Tags are frequently utilized for recombinant protein production. They streamline the purification process, and certain tags have demonstrated improvement in protein solubility, yield, or purity. If the tag is attached to the protease cleavage site, it can be removed after purification, and the efficiency of cleavage varies depending on the target protein. The careful selection of an appropriate tag is crucial for downstream protein expression and purification. The table below provides an overview of commonly used tags along with their advantages and limitations.

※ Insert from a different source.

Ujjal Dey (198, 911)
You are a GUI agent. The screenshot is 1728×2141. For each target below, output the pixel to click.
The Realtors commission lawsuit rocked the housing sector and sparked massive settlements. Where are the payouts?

Tag Commonly Applied System Advantages Limitations
GST Bacteria, insect
  • Largely preserve the native structure of the protein
  • Enables protein purification under mild conditions
  • Easy cleavage
  • Enhances the solubility and expression of the protein
  • Large tag size
  • Dimerization may impact the target protein
  • Not suitable for purifying proteins under denaturing conditions
His All
  • Small tag size, therefore less impact on the protein
  • Low cost for metal-affinity chromatography
  • Low immunogenicity
  • Suitable for purifying proteins under denaturing conditions
  • Other endogenous metal-binding proteins in microbial hosts may be co-purified, therefore optimization is usually required
  • Does not facilitate protein folding and solubility
SUMO Bacteria, insect
  • Facilitates protein folding
  • Enhances the solubility and expression of the protein
  • May undergo non-specifically cleavage by other bacterial proteins
  • Not suitable for purifying proteins under denaturing conditions
Flag Mammalian cells, insect
  • Small tag size, therefore less impact on the protein
  • Easy detection
  • Low non-specific binding
  • Poor efficacy for purification
MBP Bacteria, insect
  • Enhances the solubility and expression of the protein
  • Large tag size
  • Not suitable for purifying proteins under denaturing conditions
Fc Mammalian cells, insect
  • Enhances the solubility and expression of proteins
  • Suitable for secreted protein
  • Large tag size

For more information regarding tags, please visit protein tags.

Can I synthesize eukaryotic proteins using the cell-free synthesis platform?

Yes, CFPS involves mixing a cell extract containing the necessary machinery for protein synthesis with other essential components. By incorporating components derived from eukaryotes, the synthesis machinery closely resembles that in eukaryotic cells, enabling the accurate synthesis of eukaryotic proteins.